• Problem: Retype the full set of records. Keep every character identical.

- Opening Delimiter -

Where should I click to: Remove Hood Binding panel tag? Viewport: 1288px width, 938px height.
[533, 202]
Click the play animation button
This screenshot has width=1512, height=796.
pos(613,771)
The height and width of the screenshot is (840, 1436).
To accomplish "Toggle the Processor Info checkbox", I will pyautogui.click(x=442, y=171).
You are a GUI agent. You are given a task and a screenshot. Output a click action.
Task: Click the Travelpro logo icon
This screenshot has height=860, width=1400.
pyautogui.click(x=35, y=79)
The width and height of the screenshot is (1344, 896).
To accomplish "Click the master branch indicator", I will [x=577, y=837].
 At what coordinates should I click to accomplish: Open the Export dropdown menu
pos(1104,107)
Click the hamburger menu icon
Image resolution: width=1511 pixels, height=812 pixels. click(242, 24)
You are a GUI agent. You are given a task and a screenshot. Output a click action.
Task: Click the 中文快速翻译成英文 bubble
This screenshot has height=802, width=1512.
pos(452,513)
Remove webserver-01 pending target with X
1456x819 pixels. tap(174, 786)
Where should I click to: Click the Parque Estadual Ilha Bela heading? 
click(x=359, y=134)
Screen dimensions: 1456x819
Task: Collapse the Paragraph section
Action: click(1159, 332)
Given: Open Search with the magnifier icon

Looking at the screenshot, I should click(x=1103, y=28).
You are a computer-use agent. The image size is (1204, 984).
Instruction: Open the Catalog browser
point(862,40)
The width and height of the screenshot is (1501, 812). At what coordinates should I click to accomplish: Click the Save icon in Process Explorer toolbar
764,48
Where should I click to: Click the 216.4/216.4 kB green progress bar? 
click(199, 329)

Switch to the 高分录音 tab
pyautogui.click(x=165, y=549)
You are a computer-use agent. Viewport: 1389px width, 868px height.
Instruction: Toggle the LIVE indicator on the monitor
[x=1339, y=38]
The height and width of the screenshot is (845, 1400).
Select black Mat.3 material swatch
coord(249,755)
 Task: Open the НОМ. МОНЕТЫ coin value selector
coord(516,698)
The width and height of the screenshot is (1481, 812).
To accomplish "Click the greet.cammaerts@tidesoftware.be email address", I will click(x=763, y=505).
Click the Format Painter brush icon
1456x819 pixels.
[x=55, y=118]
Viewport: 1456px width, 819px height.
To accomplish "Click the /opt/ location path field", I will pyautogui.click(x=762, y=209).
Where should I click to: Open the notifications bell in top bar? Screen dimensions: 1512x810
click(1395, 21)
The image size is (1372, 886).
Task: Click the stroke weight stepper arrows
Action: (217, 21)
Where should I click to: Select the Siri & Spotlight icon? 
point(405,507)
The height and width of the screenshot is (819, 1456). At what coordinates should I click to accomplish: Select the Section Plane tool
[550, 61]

- Closing Delimiter -

• Output below:
Where should I click to: Remove Hood Binding panel tag? Viewport: 1288px width, 938px height.
[533, 202]
Click the play animation button
This screenshot has width=1512, height=796.
pos(613,771)
The height and width of the screenshot is (840, 1436).
To accomplish "Toggle the Processor Info checkbox", I will pyautogui.click(x=442, y=171).
You are a GUI agent. You are given a task and a screenshot. Output a click action.
Task: Click the Travelpro logo icon
This screenshot has height=860, width=1400.
pyautogui.click(x=35, y=79)
The width and height of the screenshot is (1344, 896).
To accomplish "Click the master branch indicator", I will [x=577, y=837].
 At what coordinates should I click to accomplish: Open the Export dropdown menu
pos(1104,107)
Click the hamburger menu icon
Image resolution: width=1511 pixels, height=812 pixels. click(242, 24)
You are a GUI agent. You are given a task and a screenshot. Output a click action.
Task: Click the 中文快速翻译成英文 bubble
This screenshot has height=802, width=1512.
pos(452,513)
Remove webserver-01 pending target with X
1456x819 pixels. tap(174, 786)
Where should I click to: Click the Parque Estadual Ilha Bela heading? 
click(x=359, y=134)
Screen dimensions: 1456x819
Task: Collapse the Paragraph section
Action: click(1159, 332)
Given: Open Search with the magnifier icon

Looking at the screenshot, I should click(x=1103, y=28).
You are a computer-use agent. The image size is (1204, 984).
Instruction: Open the Catalog browser
point(862,40)
The width and height of the screenshot is (1501, 812). At what coordinates should I click to accomplish: Click the Save icon in Process Explorer toolbar
764,48
Where should I click to: Click the 216.4/216.4 kB green progress bar? 
click(199, 329)

Switch to the 高分录音 tab
pyautogui.click(x=165, y=549)
You are a computer-use agent. Viewport: 1389px width, 868px height.
Instruction: Toggle the LIVE indicator on the monitor
[x=1339, y=38]
The height and width of the screenshot is (845, 1400).
Select black Mat.3 material swatch
coord(249,755)
 Task: Open the НОМ. МОНЕТЫ coin value selector
coord(516,698)
The width and height of the screenshot is (1481, 812).
To accomplish "Click the greet.cammaerts@tidesoftware.be email address", I will click(x=763, y=505).
Click the Format Painter brush icon
1456x819 pixels.
[x=55, y=118]
Viewport: 1456px width, 819px height.
To accomplish "Click the /opt/ location path field", I will pyautogui.click(x=762, y=209).
Where should I click to: Open the notifications bell in top bar? Screen dimensions: 1512x810
click(1395, 21)
The image size is (1372, 886).
Task: Click the stroke weight stepper arrows
Action: (217, 21)
Where should I click to: Select the Siri & Spotlight icon? 
point(405,507)
The height and width of the screenshot is (819, 1456). At what coordinates should I click to accomplish: Select the Section Plane tool
[550, 61]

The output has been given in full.